The Rays’ mediocre offense left an exceptional pitching staff with almost no room for error, and when one of their best pitchers slipped up, the season was over.

This is a microcosm of the flaw in the Rays’ approach to roster construction. The club’s shoestring budget forces GM Erik Neander to work creatively, and thanks to an exceptional group of scouts, coaches, and analysts, the Rays have put together one of the best teams in baseball. They were able to identify Arozarena as a potential star when he couldn’t crack the lineup in St. Louis. They were able to pry Austin Meadows and Tyler Glasnow from the Pirates and help them realize their tantalizing but fleeting potential. They plucked Willy Adames from Detroit’s farm system as an 18-year-old and turned him into a star in the making, and they found, in an undersized college second baseman named Brandon Lowe, a future middle-of-the-order bat.

By any standard, this is exceptional work. Now imagine if they could pull off all this scouting and developmental wizardry and also run a competitive payroll. Imagine if, instead of Joey Wendle at third and Manuel Margot in right, they had Anthony Rendon and Bryce Harper at those positions. They could have fit both players’ salaries into their current wage structure this year without even breaking into the top 20 in payroll. That offense might have scored more than one run in an elimination game.

If you can’t imagine what the Rays could do with a competitive payroll, don’t worry, because you don’t have to. Andrew Friedman, who built the Rays’ first World Series team in 2008, now runs the Dodgers. The Dodgers also routinely work wonders in player development—Gonsolin, Turner, Chris Taylor, Max Muncy—and fleece trade partners, as they did in prying Betts from Boston for nobody they particularly missed.
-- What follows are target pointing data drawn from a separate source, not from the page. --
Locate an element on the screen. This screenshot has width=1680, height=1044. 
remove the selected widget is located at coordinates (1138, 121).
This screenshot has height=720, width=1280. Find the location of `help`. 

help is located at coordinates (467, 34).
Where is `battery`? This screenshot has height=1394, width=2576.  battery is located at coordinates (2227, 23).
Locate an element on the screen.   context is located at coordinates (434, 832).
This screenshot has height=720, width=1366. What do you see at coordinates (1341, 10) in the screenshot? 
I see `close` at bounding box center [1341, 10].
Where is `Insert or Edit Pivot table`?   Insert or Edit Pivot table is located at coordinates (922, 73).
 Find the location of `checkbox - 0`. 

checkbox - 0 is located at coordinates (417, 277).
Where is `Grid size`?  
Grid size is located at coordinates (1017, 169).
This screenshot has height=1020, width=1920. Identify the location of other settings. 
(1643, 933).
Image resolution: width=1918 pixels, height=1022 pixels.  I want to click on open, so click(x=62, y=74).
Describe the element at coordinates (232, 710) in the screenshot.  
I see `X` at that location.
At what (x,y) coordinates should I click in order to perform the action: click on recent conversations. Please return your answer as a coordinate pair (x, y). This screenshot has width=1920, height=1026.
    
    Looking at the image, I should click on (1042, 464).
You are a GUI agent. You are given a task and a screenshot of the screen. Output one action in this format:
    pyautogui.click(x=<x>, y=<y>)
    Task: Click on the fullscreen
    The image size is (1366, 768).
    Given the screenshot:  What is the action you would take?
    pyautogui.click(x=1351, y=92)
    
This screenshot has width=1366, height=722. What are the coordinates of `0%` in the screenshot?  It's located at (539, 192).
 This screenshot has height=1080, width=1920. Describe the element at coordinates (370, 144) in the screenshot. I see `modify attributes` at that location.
But because the Dodgers ran the second-highest payroll in MLB this year, they could hang on to their stars throughout their primes. They didn’t have to work around weaknesses on the roster because fixing them would’ve been too expensive. Six of the nine starting position players for the Dodgers in Game 6 are former All-Stars. Two of the three others—Taylor and Will Smith—posted wRC+ numbers of 131 and 163 this year, respectively. A seventh All-Star, Joc Pederson, came off the bench to pinch-hit. Assuming Arozarena is Tampa Bay’s best hitter, how many position players do the Dodgers have who are better than the Rays’ second-best hitter?

Even the Rays can speak to money’s ability to paper over the cracks. Two offseasons ago, they lavished a club-record free agent contract on Charlie Morton, who finished third in Cy Young voting in 2019 and has a 2.10 ERA and a 5-1 record in six postseason starts for Tampa Bay. 

The disparity in resources did at least as much to toss this series in the Dodgers’ favor as one ill-fated pitching change. Even if money can’t buy guile, it can buy runs. And since money allowed the Dodgers to pry Friedman away from the Rays, it seems money can buy a little guile too.

Compared to the Rays’ ragtag group of castoffs and youngsters, a star-studded roster like the Dodgers’ might look a little gaudy and vulgar. But so do championship rings. Without one of those, building a very efficient runner-up must feel a little hollow.